Stored dataset items:
######

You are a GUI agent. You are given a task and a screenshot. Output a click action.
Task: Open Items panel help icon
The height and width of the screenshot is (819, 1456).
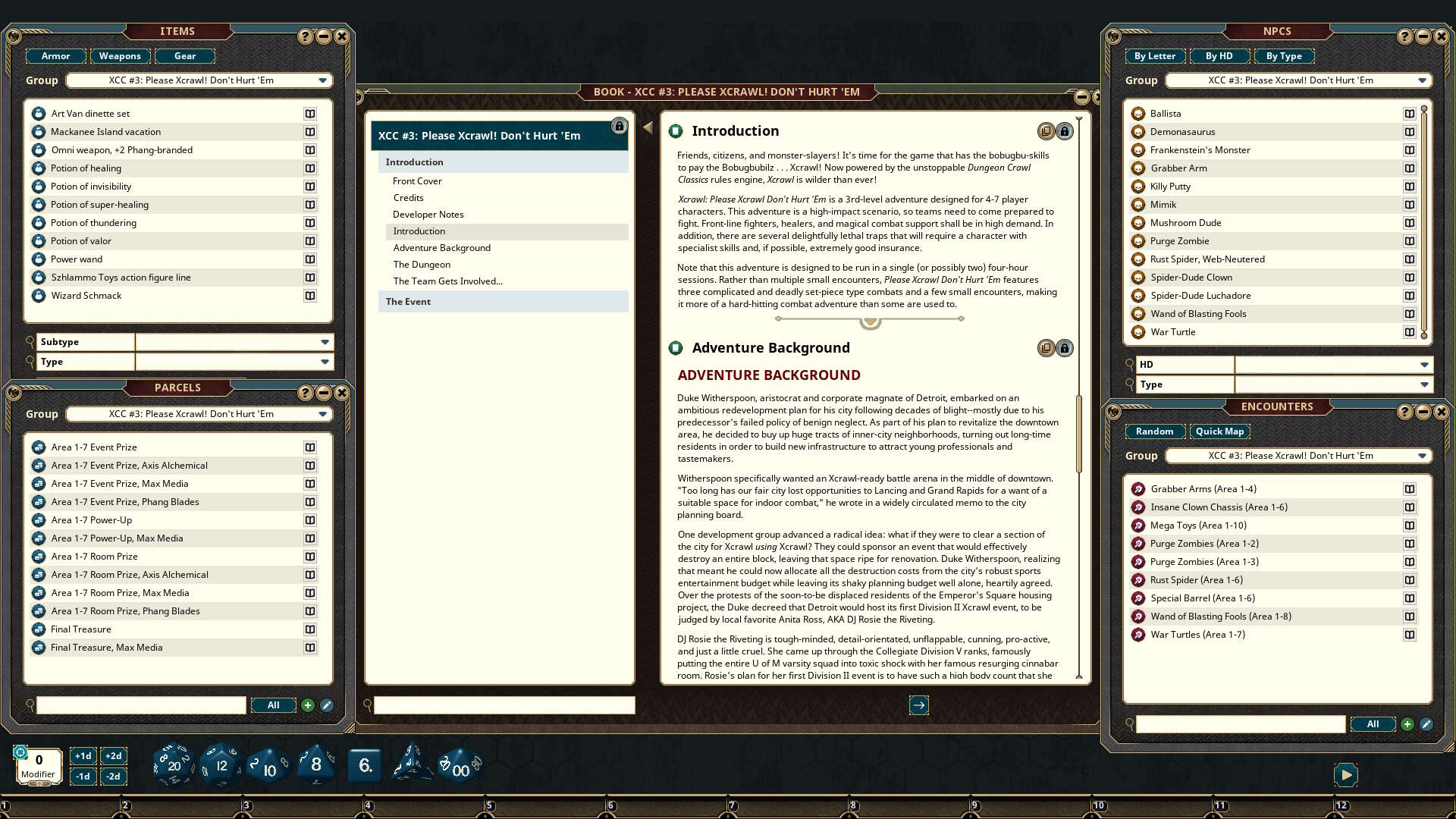pyautogui.click(x=305, y=36)
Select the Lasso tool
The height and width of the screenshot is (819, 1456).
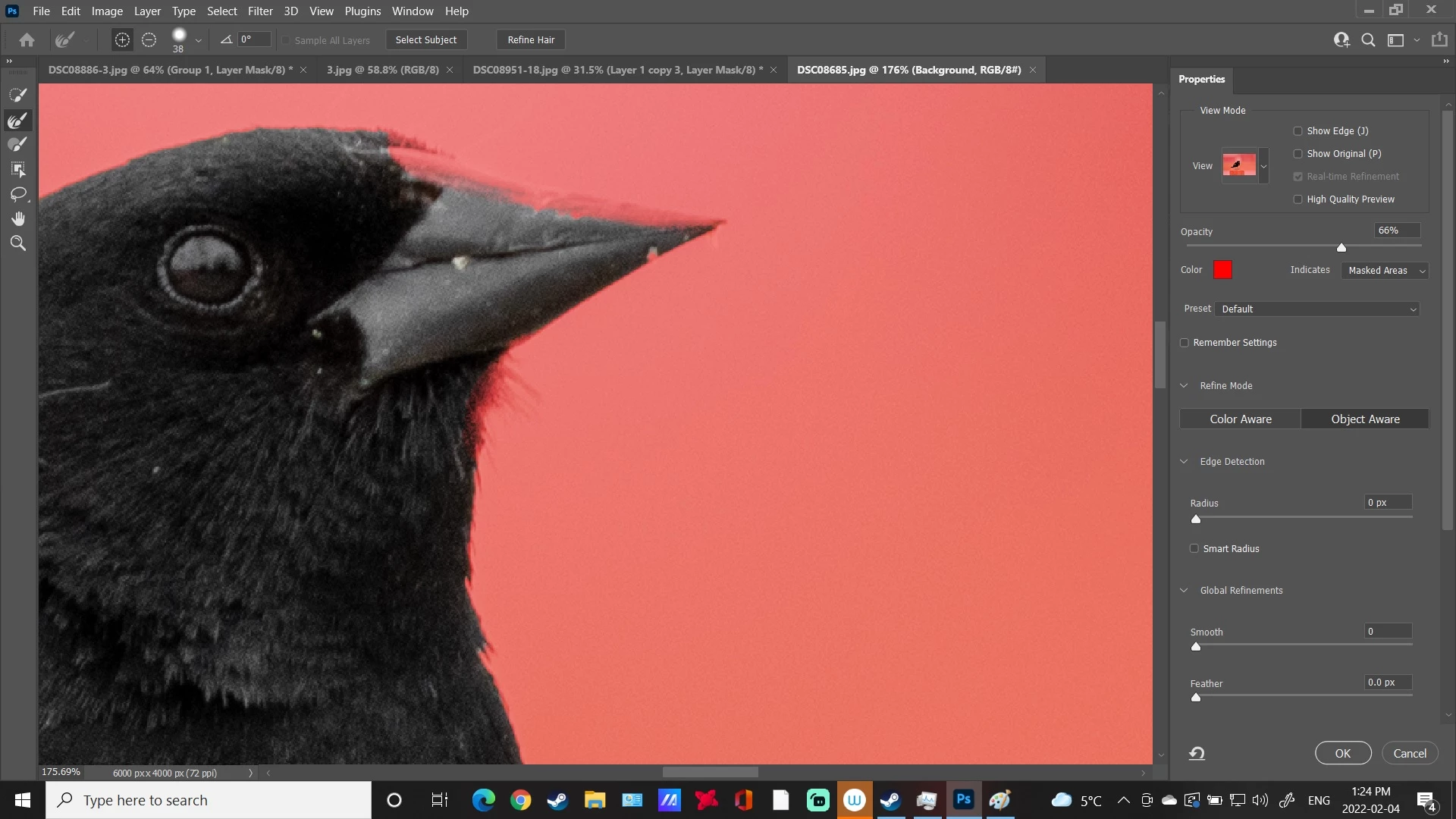[17, 194]
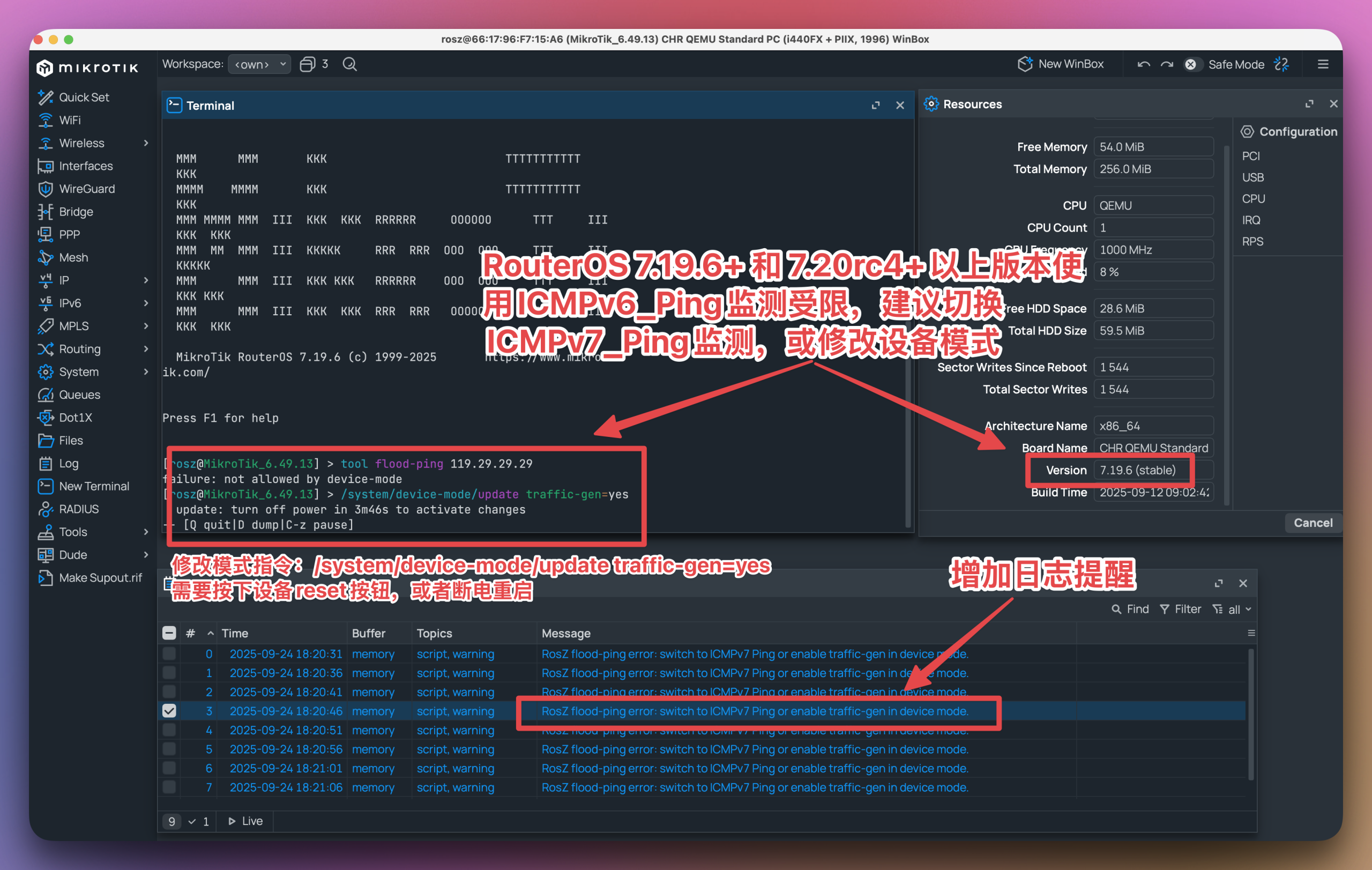Viewport: 1372px width, 870px height.
Task: Click the redo arrow icon
Action: click(1166, 64)
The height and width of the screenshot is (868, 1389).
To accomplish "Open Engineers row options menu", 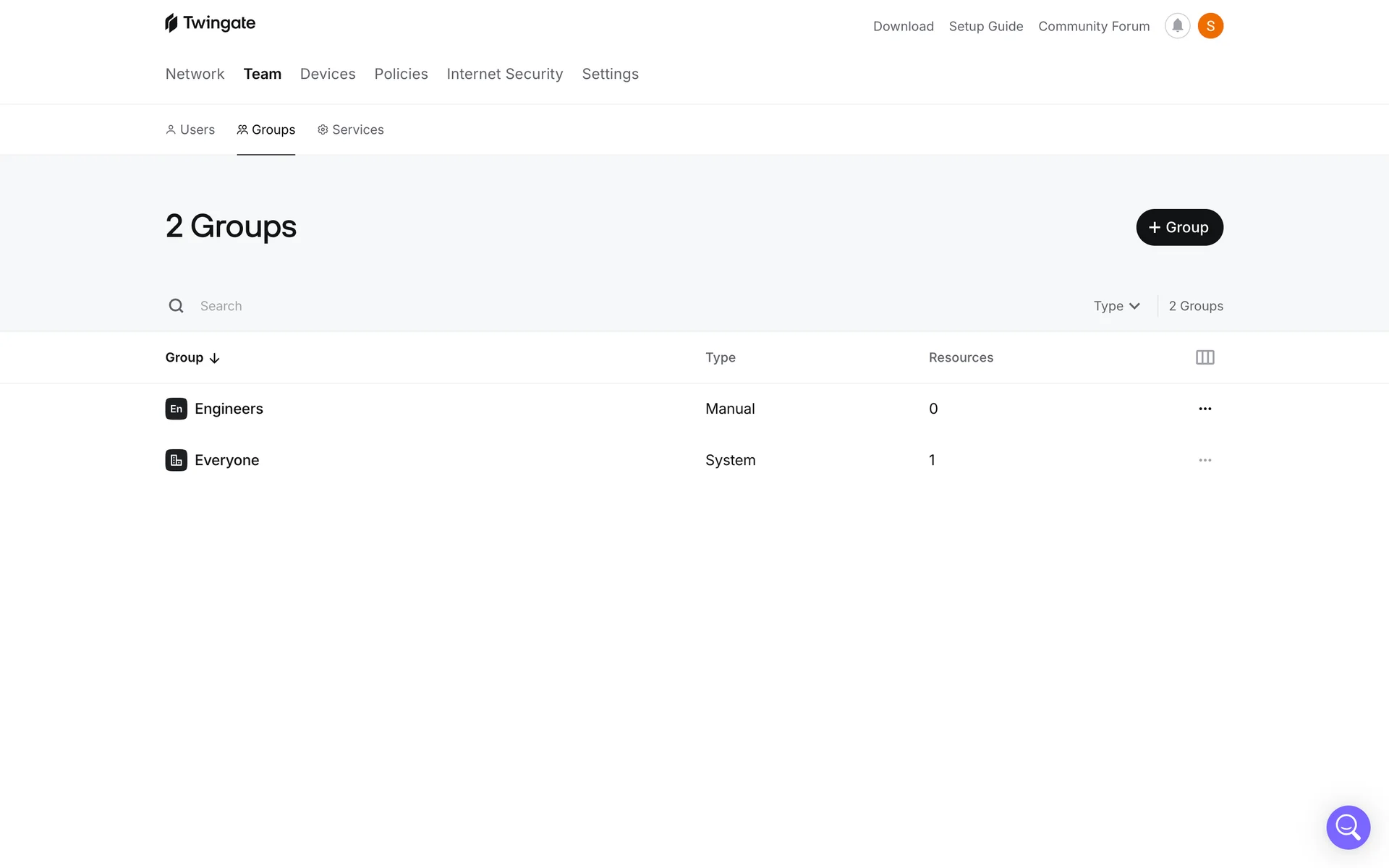I will (1205, 409).
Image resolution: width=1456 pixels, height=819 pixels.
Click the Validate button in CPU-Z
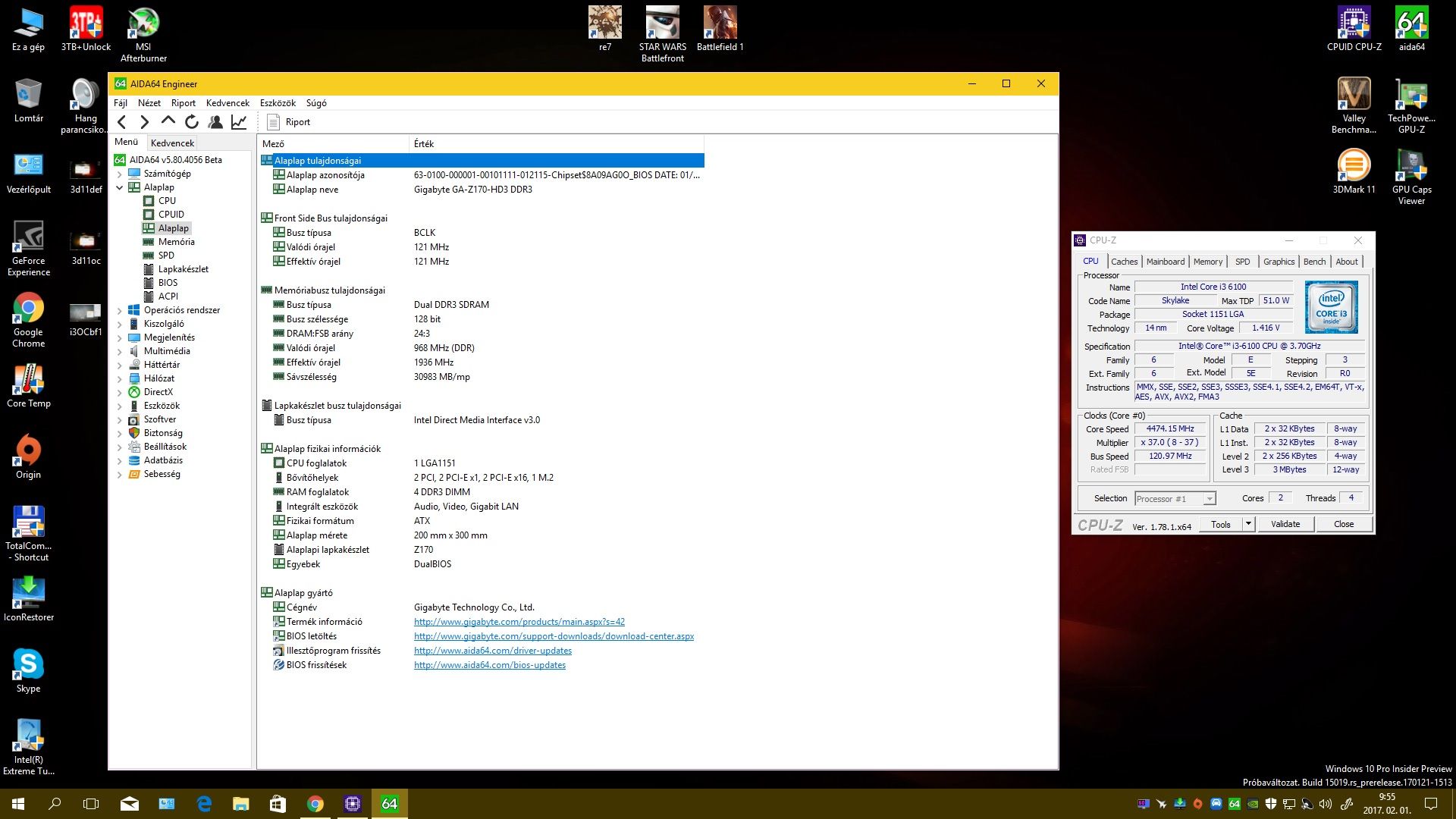(1285, 524)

######

What is needed: The response is to contain exactly the lines from the beginning of the data through the line containing "Select the Lasso tool", both ends included, and nothing else; omit the pictures.

Result for this task:
You are a GUI agent. You are given a task and a screenshot. Output a click action.
Task: Open Items panel help icon
The height and width of the screenshot is (819, 1456).
pyautogui.click(x=305, y=36)
Select the Lasso tool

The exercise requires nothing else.